7 ひさしぶりの技
・前回のあらすじです。
『トカゲのモンスター【サラマンデル】と、ユノが交戦する』
めきっ……。
拳のめりこんだトカゲ男の腹が、奥でにぶくきしむ。
『ぐう――!』
ながい首から空気をいっきに吹きだし、小柄なサラマンデルが、がくりと地面にひざをついた。
『ニドヘーグ!』
名前めいた発音を、もう一匹の魔物があげる。ユノは正拳突きのかまえを解いた。
大声とともに、剣を振りかぶり突進してくる、顔に刀傷のある魔物――大柄のサラマンデルに、がくぜんとする。
(ひとの言葉……!?)
聞きまちがいかもしれない。だが、これまで遭遇してきたモンスターのなかにも、ひとの言葉をあつかうものはいた。ユノの記憶につよくのこっているのが、去年にあいまみえた、【銀色の狼】や、パペルの塔最上階にて、【霊樹の里】への門を守っていた【ダーク・エルフ】の青年だ。
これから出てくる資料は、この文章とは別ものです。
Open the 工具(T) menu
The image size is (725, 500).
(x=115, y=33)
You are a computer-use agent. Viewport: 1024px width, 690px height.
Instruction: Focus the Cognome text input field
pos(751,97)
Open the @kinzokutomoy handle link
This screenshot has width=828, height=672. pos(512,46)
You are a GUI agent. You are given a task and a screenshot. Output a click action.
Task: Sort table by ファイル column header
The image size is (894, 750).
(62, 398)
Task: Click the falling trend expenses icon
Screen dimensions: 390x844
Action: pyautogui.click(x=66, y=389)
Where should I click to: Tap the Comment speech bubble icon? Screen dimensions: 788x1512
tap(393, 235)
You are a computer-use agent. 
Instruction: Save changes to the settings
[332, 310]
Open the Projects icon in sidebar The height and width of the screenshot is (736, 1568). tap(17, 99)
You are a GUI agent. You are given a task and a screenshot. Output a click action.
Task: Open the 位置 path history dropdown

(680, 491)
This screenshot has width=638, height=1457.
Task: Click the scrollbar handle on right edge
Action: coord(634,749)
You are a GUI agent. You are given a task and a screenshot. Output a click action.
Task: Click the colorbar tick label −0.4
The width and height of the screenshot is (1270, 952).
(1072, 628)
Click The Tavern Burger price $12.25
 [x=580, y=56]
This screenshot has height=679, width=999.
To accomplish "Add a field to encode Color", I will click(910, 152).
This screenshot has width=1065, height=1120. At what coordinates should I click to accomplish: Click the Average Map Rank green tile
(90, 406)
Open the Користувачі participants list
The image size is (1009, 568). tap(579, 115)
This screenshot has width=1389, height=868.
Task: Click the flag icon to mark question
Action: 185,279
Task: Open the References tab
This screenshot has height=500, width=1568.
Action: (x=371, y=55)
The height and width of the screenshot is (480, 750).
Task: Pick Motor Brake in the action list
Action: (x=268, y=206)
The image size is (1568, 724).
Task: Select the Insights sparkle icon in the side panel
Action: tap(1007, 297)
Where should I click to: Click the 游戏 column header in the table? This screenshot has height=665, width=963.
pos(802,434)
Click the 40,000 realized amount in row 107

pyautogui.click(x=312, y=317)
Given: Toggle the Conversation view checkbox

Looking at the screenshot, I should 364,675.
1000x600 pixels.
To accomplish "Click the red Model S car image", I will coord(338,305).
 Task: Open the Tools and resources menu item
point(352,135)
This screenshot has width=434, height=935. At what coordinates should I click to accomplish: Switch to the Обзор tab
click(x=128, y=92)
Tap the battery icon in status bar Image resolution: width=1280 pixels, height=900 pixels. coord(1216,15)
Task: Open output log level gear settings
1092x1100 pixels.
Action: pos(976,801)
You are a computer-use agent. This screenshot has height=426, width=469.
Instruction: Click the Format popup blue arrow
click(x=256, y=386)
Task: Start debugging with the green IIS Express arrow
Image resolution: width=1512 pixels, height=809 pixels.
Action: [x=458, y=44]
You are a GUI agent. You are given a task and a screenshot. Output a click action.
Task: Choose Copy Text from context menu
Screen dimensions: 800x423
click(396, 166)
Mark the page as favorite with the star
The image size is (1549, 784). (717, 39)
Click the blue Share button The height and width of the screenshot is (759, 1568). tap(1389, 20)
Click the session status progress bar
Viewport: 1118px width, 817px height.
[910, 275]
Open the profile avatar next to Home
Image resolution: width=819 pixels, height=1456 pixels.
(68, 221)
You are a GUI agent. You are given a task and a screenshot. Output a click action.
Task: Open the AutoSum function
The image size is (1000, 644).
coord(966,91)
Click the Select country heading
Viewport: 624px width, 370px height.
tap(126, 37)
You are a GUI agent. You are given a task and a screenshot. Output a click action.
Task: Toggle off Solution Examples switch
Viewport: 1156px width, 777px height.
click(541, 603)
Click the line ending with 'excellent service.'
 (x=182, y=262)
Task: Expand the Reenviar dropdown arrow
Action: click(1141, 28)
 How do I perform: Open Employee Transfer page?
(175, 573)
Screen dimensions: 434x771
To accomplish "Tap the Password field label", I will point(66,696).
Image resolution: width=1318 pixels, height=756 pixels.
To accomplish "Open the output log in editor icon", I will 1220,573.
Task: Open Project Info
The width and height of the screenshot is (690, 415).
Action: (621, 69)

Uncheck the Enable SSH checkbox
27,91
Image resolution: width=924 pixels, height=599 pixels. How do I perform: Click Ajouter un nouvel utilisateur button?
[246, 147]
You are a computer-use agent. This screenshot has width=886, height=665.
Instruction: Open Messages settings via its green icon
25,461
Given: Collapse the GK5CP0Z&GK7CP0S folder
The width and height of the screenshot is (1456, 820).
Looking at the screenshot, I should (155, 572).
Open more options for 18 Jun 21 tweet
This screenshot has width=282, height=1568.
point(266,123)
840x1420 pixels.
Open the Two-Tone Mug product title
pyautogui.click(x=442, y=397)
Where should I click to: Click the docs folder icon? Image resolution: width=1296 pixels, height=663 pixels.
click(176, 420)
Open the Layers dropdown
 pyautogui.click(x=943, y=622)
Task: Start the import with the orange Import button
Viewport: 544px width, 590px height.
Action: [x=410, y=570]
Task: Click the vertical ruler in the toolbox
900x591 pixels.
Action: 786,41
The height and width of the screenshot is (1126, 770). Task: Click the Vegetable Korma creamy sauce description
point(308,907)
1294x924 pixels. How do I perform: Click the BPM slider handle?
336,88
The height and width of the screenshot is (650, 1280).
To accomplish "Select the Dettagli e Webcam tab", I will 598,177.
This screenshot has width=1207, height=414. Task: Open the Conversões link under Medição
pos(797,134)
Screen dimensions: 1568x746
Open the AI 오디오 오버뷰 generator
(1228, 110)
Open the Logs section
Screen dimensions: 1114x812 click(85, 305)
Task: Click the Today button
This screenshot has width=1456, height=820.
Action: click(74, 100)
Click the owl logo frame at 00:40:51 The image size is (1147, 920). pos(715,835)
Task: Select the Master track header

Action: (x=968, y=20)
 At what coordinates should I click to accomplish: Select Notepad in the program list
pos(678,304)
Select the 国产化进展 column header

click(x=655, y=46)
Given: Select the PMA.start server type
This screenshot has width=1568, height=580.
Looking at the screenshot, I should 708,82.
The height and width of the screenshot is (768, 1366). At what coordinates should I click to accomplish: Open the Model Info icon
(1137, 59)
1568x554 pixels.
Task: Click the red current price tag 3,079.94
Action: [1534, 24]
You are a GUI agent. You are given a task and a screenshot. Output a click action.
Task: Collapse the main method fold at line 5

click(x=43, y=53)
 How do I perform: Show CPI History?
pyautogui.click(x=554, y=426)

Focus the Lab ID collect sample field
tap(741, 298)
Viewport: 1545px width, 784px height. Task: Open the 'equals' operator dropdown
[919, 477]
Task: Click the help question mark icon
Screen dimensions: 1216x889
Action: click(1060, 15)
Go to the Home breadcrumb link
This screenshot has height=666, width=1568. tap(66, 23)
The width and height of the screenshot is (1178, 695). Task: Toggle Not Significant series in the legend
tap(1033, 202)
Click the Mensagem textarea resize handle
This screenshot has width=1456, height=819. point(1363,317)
おどろいているうちに、敵から無造作に放たれた刀身の薙ぎはらいを、ユノはしゃがんでかわす。その動きはかんぜんに読まれていたようで、トカゲ男の顔が、一瞬の喜悦にゆがんだ。
ぶうん!
するどい風のうなりをあげて、刀傷のサラマンデルは、剣技のいきおいにのったまま、鍛えあげられた身を反転させた。ユノのほうをむいたふとい尾が、天にむかって高だかと振りあげられる。
「――――! 」
その瞬間。緊張に高速回転する頭で――精査するだけのよゆうはなく――ユノはひとつの反応をはじきだす。
……それしかなかった。というべきか。
「セレンさん!!」
大声で、契約した妖精の名前をよび、上体をしずみこませた体勢から、むりに化けものめがけて左手を突きだす。
きみょうに身をひねったユノのからだは、坂みちのともなう下へのちからに圧し負けて、ぐらりとかたむいた。そのままころぶのは承知だ。
――光が、ユノの手のひらからほとばしる。
高温域にまで熱された閃光が、周囲の空気をプラズマ化させ、しろく可視化させていた。
打ちおろされるトカゲ男のふといしっぽに、光線が直進する。
一条の灼熱が、音もなく、怪物の尻からさきを切断した。外気に温度をうばわれて、光の熱波は、山道をつつむ樹冠にとどくことなく消えた。
ぼとり。
木の葉のようにひるがえり、黒い物体が、ユノの頭上を越えて、うしろに落下する。
それは千切れたしっぽだった。
根の部分からなかばまでが炭化し(たんか)ている。
痛覚さえもが灼き切られたのか。
大柄のサラマンデルは、自分の身に起こったことがわからない顔をしていた。
ぼうぜんと、黒炭となった自身の一部を見おろしている。